start MATERIAL FOR THIS TASK
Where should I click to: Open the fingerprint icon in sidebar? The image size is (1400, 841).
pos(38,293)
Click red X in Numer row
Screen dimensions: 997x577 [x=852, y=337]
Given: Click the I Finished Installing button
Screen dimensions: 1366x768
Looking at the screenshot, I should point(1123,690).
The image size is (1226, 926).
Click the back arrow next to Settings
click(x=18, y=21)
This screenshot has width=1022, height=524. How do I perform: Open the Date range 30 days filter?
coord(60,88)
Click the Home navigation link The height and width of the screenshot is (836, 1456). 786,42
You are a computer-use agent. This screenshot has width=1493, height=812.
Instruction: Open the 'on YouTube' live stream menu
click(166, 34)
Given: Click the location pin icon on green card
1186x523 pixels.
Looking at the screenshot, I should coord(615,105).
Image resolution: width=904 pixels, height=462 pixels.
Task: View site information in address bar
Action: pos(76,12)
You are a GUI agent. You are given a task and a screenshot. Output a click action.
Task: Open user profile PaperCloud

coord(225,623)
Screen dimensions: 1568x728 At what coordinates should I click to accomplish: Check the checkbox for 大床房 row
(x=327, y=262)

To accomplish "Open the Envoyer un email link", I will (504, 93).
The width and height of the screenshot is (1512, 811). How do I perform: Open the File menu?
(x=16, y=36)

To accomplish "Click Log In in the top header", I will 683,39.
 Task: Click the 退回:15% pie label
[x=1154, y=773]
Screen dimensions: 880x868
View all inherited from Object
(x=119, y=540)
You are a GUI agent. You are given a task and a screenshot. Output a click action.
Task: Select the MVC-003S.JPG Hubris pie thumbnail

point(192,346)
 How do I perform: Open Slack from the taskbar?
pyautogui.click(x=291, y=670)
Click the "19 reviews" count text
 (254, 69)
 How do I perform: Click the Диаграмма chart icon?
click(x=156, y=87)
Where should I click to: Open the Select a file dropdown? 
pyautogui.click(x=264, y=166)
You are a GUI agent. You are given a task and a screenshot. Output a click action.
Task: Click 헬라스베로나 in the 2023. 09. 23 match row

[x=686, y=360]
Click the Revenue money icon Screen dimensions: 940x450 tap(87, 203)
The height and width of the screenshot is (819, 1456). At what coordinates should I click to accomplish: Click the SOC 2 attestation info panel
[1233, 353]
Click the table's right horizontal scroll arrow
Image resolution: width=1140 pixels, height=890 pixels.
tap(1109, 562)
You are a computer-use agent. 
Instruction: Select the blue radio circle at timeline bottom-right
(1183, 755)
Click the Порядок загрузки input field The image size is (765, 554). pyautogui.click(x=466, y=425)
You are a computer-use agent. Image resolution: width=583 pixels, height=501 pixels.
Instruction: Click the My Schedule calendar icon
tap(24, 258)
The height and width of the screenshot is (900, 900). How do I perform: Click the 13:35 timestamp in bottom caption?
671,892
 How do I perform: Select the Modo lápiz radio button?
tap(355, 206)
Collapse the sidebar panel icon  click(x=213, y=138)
end MATERIAL FOR THIS TASK
- [WHAT NEEDS TO BE DONE] Can you put every line of the rows above into a JSON list of strings, with one string per line and blank lines left out?

- [RIGHT ANSWER]
[
  "Where should I click to: Open the fingerprint icon in sidebar? The image size is (1400, 841).",
  "pos(38,293)",
  "Click red X in Numer row",
  "Screen dimensions: 997x577 [x=852, y=337]",
  "Given: Click the I Finished Installing button",
  "Screen dimensions: 1366x768",
  "Looking at the screenshot, I should point(1123,690).",
  "The image size is (1226, 926).",
  "Click the back arrow next to Settings",
  "click(x=18, y=21)",
  "This screenshot has width=1022, height=524. How do I perform: Open the Date range 30 days filter?",
  "coord(60,88)",
  "Click the Home navigation link The height and width of the screenshot is (836, 1456). 786,42",
  "You are a computer-use agent. This screenshot has width=1493, height=812.",
  "Instruction: Open the 'on YouTube' live stream menu",
  "click(166, 34)",
  "Given: Click the location pin icon on green card",
  "1186x523 pixels.",
  "Looking at the screenshot, I should coord(615,105).",
  "Image resolution: width=904 pixels, height=462 pixels.",
  "Task: View site information in address bar",
  "Action: pos(76,12)",
  "You are a GUI agent. You are given a task and a screenshot. Output a click action.",
  "Task: Open user profile PaperCloud",
  "coord(225,623)",
  "Screen dimensions: 1568x728 At what coordinates should I click to accomplish: Check the checkbox for 大床房 row",
  "(x=327, y=262)",
  "To accomplish \"Open the Envoyer un email link\", I will (504, 93).",
  "The width and height of the screenshot is (1512, 811). How do I perform: Open the File menu?",
  "(x=16, y=36)",
  "To accomplish \"Click Log In in the top header\", I will 683,39.",
  " Task: Click the 退回:15% pie label",
  "[x=1154, y=773]",
  "Screen dimensions: 880x868",
  "View all inherited from Object",
  "(x=119, y=540)",
  "You are a GUI agent. You are given a task and a screenshot. Output a click action.",
  "Task: Select the MVC-003S.JPG Hubris pie thumbnail",
  "point(192,346)",
  " How do I perform: Open Slack from the taskbar?",
  "pyautogui.click(x=291, y=670)",
  "Click the \"19 reviews\" count text",
  " (254, 69)",
  " How do I perform: Click the Диаграмма chart icon?",
  "click(x=156, y=87)",
  "Where should I click to: Open the Select a file dropdown? ",
  "pyautogui.click(x=264, y=166)",
  "You are a GUI agent. You are given a task and a screenshot. Output a click action.",
  "Task: Click 헬라스베로나 in the 2023. 09. 23 match row",
  "[x=686, y=360]",
  "Click the Revenue money icon Screen dimensions: 940x450 tap(87, 203)",
  "The height and width of the screenshot is (819, 1456). At what coordinates should I click to accomplish: Click the SOC 2 attestation info panel",
  "[1233, 353]",
  "Click the table's right horizontal scroll arrow",
  "Image resolution: width=1140 pixels, height=890 pixels.",
  "tap(1109, 562)",
  "You are a computer-use agent. ",
  "Instruction: Select the blue radio circle at timeline bottom-right",
  "(1183, 755)",
  "Click the Порядок загрузки input field The image size is (765, 554). pyautogui.click(x=466, y=425)",
  "You are a computer-use agent. Image resolution: width=583 pixels, height=501 pixels.",
  "Instruction: Click the My Schedule calendar icon",
  "tap(24, 258)",
  "The height and width of the screenshot is (900, 900). How do I perform: Click the 13:35 timestamp in bottom caption?",
  "671,892",
  " How do I perform: Select the Modo lápiz radio button?",
  "tap(355, 206)",
  "Collapse the sidebar panel icon  click(x=213, y=138)"
]